§ **Assignment**:
Exact copies of all the lines below are required.

Items listed in a dataset:
Segment Open
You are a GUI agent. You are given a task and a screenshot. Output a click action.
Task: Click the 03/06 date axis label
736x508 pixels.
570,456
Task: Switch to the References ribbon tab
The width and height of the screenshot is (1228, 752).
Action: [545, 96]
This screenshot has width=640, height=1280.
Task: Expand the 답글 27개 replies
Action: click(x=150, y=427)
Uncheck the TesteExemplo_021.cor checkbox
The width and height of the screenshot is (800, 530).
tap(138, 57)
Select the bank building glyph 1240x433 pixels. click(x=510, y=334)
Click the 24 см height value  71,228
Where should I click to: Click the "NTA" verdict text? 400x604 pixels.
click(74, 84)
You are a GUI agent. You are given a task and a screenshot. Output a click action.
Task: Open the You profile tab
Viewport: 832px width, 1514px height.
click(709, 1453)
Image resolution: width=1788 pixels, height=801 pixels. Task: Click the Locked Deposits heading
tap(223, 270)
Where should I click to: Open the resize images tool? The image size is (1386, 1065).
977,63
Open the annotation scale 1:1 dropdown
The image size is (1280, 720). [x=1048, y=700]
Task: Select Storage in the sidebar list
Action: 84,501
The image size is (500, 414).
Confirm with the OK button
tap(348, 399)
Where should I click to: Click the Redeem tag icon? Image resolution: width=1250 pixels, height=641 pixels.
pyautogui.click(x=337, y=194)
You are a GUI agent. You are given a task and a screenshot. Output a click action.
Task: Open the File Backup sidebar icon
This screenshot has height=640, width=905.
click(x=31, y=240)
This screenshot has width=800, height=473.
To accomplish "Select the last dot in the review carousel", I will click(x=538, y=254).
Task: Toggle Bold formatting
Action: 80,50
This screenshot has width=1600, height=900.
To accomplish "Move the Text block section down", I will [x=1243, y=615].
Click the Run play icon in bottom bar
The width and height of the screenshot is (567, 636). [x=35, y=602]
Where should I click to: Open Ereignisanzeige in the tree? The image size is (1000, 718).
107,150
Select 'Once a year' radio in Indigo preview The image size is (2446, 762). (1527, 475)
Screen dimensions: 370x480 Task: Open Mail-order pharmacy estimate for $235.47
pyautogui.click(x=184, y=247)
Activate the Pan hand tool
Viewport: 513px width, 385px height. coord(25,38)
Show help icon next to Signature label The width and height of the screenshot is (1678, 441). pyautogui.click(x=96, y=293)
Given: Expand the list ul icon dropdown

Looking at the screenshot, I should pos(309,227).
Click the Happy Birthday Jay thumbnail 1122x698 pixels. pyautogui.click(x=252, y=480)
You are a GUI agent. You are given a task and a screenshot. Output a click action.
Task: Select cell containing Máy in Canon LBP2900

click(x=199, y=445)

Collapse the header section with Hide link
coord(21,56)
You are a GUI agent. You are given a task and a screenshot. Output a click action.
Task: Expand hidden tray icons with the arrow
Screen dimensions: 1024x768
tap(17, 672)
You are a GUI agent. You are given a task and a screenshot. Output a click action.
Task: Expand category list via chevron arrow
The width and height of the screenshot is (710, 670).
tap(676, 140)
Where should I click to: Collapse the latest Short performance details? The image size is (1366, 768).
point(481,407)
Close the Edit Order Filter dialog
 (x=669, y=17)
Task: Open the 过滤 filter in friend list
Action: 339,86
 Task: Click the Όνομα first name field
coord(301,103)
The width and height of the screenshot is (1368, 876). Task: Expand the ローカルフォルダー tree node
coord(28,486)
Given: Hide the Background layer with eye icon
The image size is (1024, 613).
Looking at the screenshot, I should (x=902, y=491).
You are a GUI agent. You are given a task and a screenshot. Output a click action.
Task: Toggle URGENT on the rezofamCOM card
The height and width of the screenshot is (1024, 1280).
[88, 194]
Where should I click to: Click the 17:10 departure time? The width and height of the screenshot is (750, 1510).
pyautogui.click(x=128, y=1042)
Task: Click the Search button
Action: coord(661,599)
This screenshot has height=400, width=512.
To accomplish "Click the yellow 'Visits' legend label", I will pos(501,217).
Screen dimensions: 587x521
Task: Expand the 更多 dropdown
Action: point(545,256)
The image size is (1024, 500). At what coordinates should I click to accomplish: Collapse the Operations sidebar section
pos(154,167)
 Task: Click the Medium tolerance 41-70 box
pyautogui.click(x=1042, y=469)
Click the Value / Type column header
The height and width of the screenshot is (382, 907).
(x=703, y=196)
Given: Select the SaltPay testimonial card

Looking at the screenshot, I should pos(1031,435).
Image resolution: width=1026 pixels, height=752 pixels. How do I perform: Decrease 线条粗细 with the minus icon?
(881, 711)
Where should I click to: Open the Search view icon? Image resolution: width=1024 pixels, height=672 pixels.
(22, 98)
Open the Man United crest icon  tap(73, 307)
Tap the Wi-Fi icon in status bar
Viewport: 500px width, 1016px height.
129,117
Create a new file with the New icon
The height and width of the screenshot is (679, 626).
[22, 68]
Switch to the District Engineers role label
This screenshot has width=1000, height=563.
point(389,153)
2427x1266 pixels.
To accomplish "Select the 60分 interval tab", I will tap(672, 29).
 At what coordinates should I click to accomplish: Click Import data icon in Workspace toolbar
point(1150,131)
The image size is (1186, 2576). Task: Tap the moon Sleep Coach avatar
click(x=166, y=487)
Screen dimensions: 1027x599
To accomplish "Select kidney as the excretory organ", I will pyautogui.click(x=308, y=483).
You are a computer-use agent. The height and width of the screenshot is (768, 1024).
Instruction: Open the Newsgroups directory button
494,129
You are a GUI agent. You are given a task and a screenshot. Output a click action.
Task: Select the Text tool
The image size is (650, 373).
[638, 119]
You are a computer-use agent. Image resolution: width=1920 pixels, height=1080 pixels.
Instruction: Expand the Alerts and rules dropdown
Segment Closed
§ **Reply**:
You are a GUI agent. You are given a task and a screenshot. Output a click action.
Task: Click the 03/06 date axis label
736x508 pixels.
570,456
Task: Switch to the References ribbon tab
The width and height of the screenshot is (1228, 752).
Action: [545, 96]
This screenshot has width=640, height=1280.
Task: Expand the 답글 27개 replies
Action: click(x=150, y=427)
Uncheck the TesteExemplo_021.cor checkbox
The width and height of the screenshot is (800, 530).
tap(138, 57)
Select the bank building glyph 1240x433 pixels. click(x=510, y=334)
Click the 24 см height value  71,228
Where should I click to: Click the "NTA" verdict text? 400x604 pixels.
click(74, 84)
You are a GUI agent. You are given a task and a screenshot. Output a click action.
Task: Open the You profile tab
Viewport: 832px width, 1514px height.
click(709, 1453)
Image resolution: width=1788 pixels, height=801 pixels. Task: Click the Locked Deposits heading
tap(223, 270)
Where should I click to: Open the resize images tool? The image size is (1386, 1065).
977,63
Open the annotation scale 1:1 dropdown
The image size is (1280, 720). [x=1048, y=700]
Task: Select Storage in the sidebar list
Action: 84,501
The image size is (500, 414).
Confirm with the OK button
tap(348, 399)
Where should I click to: Click the Redeem tag icon? Image resolution: width=1250 pixels, height=641 pixels.
pyautogui.click(x=337, y=194)
You are a GUI agent. You are given a task and a screenshot. Output a click action.
Task: Open the File Backup sidebar icon
This screenshot has height=640, width=905.
click(x=31, y=240)
This screenshot has width=800, height=473.
To accomplish "Select the last dot in the review carousel", I will click(x=538, y=254).
Task: Toggle Bold formatting
Action: 80,50
This screenshot has width=1600, height=900.
To accomplish "Move the Text block section down", I will [x=1243, y=615].
Click the Run play icon in bottom bar
The width and height of the screenshot is (567, 636). [x=35, y=602]
Where should I click to: Open Ereignisanzeige in the tree? The image size is (1000, 718).
107,150
Select 'Once a year' radio in Indigo preview The image size is (2446, 762). (1527, 475)
Screen dimensions: 370x480 Task: Open Mail-order pharmacy estimate for $235.47
pyautogui.click(x=184, y=247)
Activate the Pan hand tool
Viewport: 513px width, 385px height. coord(25,38)
Show help icon next to Signature label The width and height of the screenshot is (1678, 441). pyautogui.click(x=96, y=293)
Given: Expand the list ul icon dropdown

Looking at the screenshot, I should pos(309,227).
Click the Happy Birthday Jay thumbnail 1122x698 pixels. pyautogui.click(x=252, y=480)
You are a GUI agent. You are given a task and a screenshot. Output a click action.
Task: Select cell containing Máy in Canon LBP2900

click(x=199, y=445)

Collapse the header section with Hide link
coord(21,56)
You are a GUI agent. You are given a task and a screenshot. Output a click action.
Task: Expand hidden tray icons with the arrow
Screen dimensions: 1024x768
tap(17, 672)
You are a GUI agent. You are given a task and a screenshot. Output a click action.
Task: Expand category list via chevron arrow
The width and height of the screenshot is (710, 670).
tap(676, 140)
Where should I click to: Collapse the latest Short performance details? The image size is (1366, 768).
point(481,407)
Close the Edit Order Filter dialog
 (x=669, y=17)
Task: Open the 过滤 filter in friend list
Action: 339,86
 Task: Click the Όνομα first name field
coord(301,103)
The width and height of the screenshot is (1368, 876). Task: Expand the ローカルフォルダー tree node
coord(28,486)
Given: Hide the Background layer with eye icon
The image size is (1024, 613).
Looking at the screenshot, I should (x=902, y=491).
You are a GUI agent. You are given a task and a screenshot. Output a click action.
Task: Toggle URGENT on the rezofamCOM card
The height and width of the screenshot is (1024, 1280).
[88, 194]
Where should I click to: Click the 17:10 departure time? The width and height of the screenshot is (750, 1510).
pyautogui.click(x=128, y=1042)
Task: Click the Search button
Action: coord(661,599)
This screenshot has height=400, width=512.
To accomplish "Click the yellow 'Visits' legend label", I will pos(501,217).
Screen dimensions: 587x521
Task: Expand the 更多 dropdown
Action: point(545,256)
The image size is (1024, 500). At what coordinates should I click to accomplish: Collapse the Operations sidebar section
pos(154,167)
 Task: Click the Medium tolerance 41-70 box
pyautogui.click(x=1042, y=469)
Click the Value / Type column header
The height and width of the screenshot is (382, 907).
(x=703, y=196)
Given: Select the SaltPay testimonial card

Looking at the screenshot, I should pos(1031,435).
Image resolution: width=1026 pixels, height=752 pixels. How do I perform: Decrease 线条粗细 with the minus icon?
(881, 711)
Where should I click to: Open the Search view icon? Image resolution: width=1024 pixels, height=672 pixels.
(22, 98)
Open the Man United crest icon  tap(73, 307)
Tap the Wi-Fi icon in status bar
Viewport: 500px width, 1016px height.
129,117
Create a new file with the New icon
The height and width of the screenshot is (679, 626).
[22, 68]
Switch to the District Engineers role label
This screenshot has width=1000, height=563.
point(389,153)
2427x1266 pixels.
To accomplish "Select the 60分 interval tab", I will tap(672, 29).
 At what coordinates should I click to accomplish: Click Import data icon in Workspace toolbar
point(1150,131)
The image size is (1186, 2576). Task: Tap the moon Sleep Coach avatar
click(x=166, y=487)
Screen dimensions: 1027x599
To accomplish "Select kidney as the excretory organ", I will pyautogui.click(x=308, y=483).
You are a computer-use agent. The height and width of the screenshot is (768, 1024).
Instruction: Open the Newsgroups directory button
494,129
You are a GUI agent. You are given a task and a screenshot. Output a click action.
Task: Select the Text tool
The image size is (650, 373).
[638, 119]
You are a computer-use agent. Image resolution: width=1920 pixels, height=1080 pixels.
Instruction: Expand the Alerts and rules dropdown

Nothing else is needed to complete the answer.